El propio director dice que «a gran parte del público le gusta ver personas desnudas, porque tienen problemas de comunicación al respecto. La gente necesita la confrontación. Tanto nuestras puestas en escena de La Celestina, de Fernando de Rojas, La puta respetuosa, de Jean-Paul Sartre, como en Las relaciones de Clara, de Dea Loher, el espectador puede verse tal y como es».
«Fui a una de las últimas funciones de La ramera respetuosa porque mis amigos comentaban que la obra era muy buena, y yo sabía que encontraría desnudos. Nunca los había visto en vivo. Realmente no hallé motivos de excitación, pues el erotismo tenía en cada momento su mensaje. Creo que seguiré asistiendo a El Público pues me gustó su estilo», declaró un estudiante de Dibujo de 17 años.
Lo natural, según la necesidad
Como los casos anteriores existen muchos, pero no se puede obviar que otras personas, aunque en menor proporción, van exclusivamente a mirar gente desprovista de ropa, cosa que, dadas las prohibiciones y los tabúes, es hasta comprensible.
«Hay quien va a gozar el desnudo. En Las relaciones de Clara, después de esas escenas, algunos se marchan, y es triste que asistan por tal motivo», indica Mónica Guffanti.
Según la psicóloga Ofelia Bravo, «las personas que acuden a ese tipo de puesta en escena buscando el desnudo, no necesariamente tienen trastornos sexuales o psicológicos, simplemente no encuentran otra opción para ver algo que les agrade o les complazca. Eso no quiere decir que tendrán una conducta agresiva con otra persona, o algo por el estilo. Todos, en algún momento, podemos sentir ganas de observar la desnudez de otro, es natural y no significa que seamos corruptos».

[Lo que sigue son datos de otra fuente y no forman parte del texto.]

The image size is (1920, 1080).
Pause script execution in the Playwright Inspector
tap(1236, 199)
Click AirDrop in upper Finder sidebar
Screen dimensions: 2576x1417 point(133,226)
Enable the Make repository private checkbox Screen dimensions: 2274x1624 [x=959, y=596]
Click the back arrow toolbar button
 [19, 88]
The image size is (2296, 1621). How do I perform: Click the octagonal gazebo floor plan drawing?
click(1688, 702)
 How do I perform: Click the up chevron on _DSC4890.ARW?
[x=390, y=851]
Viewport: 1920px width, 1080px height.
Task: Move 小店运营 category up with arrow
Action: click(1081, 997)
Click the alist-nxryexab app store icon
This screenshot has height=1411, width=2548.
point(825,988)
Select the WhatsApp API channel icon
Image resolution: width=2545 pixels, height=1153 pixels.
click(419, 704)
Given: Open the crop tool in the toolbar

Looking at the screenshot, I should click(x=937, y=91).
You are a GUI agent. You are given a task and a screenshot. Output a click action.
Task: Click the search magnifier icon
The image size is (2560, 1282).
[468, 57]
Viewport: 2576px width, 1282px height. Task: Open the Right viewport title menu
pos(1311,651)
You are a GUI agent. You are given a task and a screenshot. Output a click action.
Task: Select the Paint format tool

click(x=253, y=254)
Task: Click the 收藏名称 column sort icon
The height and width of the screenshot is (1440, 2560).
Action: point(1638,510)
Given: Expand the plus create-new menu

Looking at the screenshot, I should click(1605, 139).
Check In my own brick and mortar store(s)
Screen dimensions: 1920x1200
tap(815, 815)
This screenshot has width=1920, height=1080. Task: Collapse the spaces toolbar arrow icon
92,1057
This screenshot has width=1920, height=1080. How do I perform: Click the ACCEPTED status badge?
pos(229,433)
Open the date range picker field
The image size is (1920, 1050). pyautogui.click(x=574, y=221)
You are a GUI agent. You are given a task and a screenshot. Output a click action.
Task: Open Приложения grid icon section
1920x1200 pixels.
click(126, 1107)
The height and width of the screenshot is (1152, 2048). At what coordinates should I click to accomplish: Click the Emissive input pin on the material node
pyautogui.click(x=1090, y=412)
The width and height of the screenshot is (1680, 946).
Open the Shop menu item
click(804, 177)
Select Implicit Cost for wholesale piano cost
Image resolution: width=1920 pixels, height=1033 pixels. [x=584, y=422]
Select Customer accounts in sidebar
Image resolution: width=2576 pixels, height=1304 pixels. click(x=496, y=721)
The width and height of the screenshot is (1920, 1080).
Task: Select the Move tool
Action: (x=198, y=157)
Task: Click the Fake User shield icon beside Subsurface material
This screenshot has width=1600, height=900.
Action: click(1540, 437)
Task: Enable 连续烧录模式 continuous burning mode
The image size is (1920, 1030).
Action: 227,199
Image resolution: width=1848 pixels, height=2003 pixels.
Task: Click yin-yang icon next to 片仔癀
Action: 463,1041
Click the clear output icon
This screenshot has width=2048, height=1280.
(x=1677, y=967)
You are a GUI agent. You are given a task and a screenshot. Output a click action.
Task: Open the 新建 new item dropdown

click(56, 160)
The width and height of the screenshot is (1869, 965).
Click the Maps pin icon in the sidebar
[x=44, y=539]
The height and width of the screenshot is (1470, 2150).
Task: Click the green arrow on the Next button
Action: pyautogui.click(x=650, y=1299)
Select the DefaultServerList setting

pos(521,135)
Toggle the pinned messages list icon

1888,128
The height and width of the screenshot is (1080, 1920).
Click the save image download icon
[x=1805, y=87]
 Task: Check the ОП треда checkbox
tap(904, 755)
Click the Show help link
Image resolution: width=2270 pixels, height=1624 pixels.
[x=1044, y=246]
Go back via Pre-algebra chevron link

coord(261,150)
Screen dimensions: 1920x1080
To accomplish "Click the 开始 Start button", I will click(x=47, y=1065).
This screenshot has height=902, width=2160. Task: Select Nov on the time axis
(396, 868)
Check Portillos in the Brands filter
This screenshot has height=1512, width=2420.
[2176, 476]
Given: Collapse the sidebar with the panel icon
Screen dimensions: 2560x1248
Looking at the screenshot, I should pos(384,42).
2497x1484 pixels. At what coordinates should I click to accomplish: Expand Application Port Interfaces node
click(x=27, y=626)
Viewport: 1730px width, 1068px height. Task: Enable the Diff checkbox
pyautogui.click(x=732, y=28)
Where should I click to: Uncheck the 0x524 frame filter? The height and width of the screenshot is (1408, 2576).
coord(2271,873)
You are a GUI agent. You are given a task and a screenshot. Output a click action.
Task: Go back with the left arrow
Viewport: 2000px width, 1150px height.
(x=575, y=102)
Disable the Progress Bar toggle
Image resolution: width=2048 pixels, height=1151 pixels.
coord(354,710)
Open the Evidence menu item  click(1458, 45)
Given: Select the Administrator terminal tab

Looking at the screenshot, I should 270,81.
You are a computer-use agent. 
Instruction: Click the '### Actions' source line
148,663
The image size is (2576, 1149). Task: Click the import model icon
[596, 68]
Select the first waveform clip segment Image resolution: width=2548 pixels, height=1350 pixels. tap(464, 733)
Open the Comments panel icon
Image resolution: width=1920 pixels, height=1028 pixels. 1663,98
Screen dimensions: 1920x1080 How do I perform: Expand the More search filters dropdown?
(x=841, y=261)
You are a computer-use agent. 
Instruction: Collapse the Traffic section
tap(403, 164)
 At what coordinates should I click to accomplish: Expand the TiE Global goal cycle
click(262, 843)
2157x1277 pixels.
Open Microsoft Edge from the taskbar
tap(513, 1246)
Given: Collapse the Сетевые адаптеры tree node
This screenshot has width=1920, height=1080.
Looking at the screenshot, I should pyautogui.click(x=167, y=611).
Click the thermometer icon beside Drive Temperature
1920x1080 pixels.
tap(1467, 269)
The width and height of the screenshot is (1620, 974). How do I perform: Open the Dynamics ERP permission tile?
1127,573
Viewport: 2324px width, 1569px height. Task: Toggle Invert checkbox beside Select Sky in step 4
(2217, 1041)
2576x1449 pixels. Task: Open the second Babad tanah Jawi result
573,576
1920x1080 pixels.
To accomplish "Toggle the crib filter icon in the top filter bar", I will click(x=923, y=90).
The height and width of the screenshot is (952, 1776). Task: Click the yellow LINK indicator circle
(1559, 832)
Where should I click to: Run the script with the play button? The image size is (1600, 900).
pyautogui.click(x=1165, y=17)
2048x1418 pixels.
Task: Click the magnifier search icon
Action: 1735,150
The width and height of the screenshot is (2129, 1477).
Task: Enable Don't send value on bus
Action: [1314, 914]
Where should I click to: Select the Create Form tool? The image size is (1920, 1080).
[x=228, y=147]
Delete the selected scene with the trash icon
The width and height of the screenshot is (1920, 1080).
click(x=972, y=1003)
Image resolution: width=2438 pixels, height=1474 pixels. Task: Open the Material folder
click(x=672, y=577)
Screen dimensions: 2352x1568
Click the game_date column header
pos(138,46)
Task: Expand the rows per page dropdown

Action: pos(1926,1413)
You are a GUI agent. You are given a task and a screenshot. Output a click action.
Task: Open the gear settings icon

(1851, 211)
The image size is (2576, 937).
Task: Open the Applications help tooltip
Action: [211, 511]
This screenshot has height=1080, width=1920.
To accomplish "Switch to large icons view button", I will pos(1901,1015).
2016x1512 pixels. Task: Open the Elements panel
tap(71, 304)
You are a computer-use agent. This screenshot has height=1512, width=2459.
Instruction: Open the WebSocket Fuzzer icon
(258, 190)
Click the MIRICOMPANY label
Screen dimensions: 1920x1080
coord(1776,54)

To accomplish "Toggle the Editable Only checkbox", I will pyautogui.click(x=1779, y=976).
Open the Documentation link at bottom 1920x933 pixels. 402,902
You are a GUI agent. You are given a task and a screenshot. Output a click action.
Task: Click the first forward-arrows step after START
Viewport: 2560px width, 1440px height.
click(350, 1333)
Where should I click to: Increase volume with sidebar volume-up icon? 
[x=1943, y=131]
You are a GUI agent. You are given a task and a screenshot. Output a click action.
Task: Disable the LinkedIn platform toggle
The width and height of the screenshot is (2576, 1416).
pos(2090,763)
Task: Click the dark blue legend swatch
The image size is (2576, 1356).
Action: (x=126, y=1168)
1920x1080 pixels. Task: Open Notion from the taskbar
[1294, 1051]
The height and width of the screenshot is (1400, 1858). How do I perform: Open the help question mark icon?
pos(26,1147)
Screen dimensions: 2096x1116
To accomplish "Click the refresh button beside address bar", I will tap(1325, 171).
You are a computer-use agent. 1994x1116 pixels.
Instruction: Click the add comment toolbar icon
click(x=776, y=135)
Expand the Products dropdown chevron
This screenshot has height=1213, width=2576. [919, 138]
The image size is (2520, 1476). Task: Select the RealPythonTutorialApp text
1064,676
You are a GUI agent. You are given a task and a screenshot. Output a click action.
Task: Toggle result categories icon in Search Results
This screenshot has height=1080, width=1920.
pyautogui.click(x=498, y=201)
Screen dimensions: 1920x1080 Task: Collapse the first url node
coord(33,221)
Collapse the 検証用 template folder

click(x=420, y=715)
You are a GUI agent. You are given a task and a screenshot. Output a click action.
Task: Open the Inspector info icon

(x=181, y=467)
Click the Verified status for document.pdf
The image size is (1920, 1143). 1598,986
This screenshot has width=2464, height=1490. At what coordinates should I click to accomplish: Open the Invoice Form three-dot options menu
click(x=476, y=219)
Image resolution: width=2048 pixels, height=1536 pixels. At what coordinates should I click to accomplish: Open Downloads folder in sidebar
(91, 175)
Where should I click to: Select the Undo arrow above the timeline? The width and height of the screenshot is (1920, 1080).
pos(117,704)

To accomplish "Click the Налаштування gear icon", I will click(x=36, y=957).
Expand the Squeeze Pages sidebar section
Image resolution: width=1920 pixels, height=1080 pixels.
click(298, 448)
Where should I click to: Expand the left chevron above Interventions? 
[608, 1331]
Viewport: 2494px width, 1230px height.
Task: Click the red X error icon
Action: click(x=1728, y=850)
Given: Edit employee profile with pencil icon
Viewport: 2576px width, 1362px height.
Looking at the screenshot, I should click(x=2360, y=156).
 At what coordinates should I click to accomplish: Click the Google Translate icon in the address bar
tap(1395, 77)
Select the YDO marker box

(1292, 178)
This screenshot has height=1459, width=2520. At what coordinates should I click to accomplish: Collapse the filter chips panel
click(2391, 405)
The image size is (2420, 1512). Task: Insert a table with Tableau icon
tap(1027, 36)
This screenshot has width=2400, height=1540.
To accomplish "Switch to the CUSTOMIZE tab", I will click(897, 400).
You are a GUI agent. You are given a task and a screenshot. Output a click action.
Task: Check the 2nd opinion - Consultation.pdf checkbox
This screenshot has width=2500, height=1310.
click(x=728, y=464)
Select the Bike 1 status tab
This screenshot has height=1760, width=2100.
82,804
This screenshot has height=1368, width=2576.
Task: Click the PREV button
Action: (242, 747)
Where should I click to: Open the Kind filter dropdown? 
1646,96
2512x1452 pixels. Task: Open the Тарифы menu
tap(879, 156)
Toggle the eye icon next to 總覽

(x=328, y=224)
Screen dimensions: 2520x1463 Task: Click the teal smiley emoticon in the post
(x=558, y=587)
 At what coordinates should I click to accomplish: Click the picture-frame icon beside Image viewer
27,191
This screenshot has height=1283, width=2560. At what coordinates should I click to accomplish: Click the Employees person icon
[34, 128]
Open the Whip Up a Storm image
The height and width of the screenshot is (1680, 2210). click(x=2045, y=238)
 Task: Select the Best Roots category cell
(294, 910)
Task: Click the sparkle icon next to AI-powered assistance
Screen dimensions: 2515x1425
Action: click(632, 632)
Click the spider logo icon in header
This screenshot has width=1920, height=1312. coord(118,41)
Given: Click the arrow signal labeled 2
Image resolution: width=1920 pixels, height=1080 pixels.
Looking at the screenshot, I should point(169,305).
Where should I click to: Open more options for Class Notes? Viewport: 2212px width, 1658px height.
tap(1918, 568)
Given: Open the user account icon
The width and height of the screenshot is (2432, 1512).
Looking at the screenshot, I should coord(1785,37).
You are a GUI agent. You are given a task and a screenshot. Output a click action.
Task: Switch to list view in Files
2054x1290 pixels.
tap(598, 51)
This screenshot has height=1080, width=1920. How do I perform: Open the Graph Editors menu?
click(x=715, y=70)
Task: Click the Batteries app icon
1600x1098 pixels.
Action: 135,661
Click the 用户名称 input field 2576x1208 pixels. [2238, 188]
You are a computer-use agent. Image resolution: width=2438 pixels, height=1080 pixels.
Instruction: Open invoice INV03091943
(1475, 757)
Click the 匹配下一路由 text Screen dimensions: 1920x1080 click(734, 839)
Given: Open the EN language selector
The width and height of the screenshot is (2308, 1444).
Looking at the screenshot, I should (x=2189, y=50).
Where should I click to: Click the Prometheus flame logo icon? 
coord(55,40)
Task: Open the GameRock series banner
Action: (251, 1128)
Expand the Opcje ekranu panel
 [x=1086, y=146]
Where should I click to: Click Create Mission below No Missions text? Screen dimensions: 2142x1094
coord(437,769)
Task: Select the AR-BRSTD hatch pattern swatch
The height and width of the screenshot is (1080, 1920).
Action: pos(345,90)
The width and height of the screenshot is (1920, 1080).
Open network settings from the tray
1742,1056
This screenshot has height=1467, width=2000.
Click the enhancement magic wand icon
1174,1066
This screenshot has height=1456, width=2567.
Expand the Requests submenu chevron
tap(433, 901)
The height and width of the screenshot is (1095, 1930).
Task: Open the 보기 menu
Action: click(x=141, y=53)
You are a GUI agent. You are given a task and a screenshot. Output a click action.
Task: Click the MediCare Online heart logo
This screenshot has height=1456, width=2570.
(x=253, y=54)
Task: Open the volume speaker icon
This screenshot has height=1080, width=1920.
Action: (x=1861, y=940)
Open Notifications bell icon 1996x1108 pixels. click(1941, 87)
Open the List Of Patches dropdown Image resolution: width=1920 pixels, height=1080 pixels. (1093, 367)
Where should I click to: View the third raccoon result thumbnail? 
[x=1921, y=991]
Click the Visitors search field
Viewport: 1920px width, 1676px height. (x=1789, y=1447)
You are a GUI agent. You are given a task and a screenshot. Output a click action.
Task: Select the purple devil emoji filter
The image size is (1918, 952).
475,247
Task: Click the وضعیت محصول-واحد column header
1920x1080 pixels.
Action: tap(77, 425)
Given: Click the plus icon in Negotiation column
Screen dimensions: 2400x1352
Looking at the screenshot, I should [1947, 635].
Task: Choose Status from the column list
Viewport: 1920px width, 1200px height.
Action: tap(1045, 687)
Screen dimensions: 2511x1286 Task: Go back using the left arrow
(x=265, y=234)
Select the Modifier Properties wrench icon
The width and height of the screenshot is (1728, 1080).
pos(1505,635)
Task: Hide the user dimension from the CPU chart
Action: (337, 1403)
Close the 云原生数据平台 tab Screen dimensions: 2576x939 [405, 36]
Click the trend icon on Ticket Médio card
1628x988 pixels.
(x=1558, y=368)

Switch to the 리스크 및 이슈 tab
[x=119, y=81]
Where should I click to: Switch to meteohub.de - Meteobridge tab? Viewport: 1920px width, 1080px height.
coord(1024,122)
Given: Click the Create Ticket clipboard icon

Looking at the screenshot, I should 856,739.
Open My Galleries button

Con respecto a esto, hay una frase del filósofo y economista británico, John Stuart Mill, en su ensayo Sobre la Libertad (1859), que dice: «La única limitación de la conducta de cualquier persona, de la cual es responsable ante la sociedad, es la que afecta a los demás. Sobre sí mismo, sobre su cuerpo y su espíritu, el individuo es soberano».
Cuanto más se hable del tema y se tome como lo que es, algo totalmente normal, mejor se practicará. Como canta alguien: la naturaleza no se equivoca, si te hubiese querido con ropa, con ropa hubieses nacido.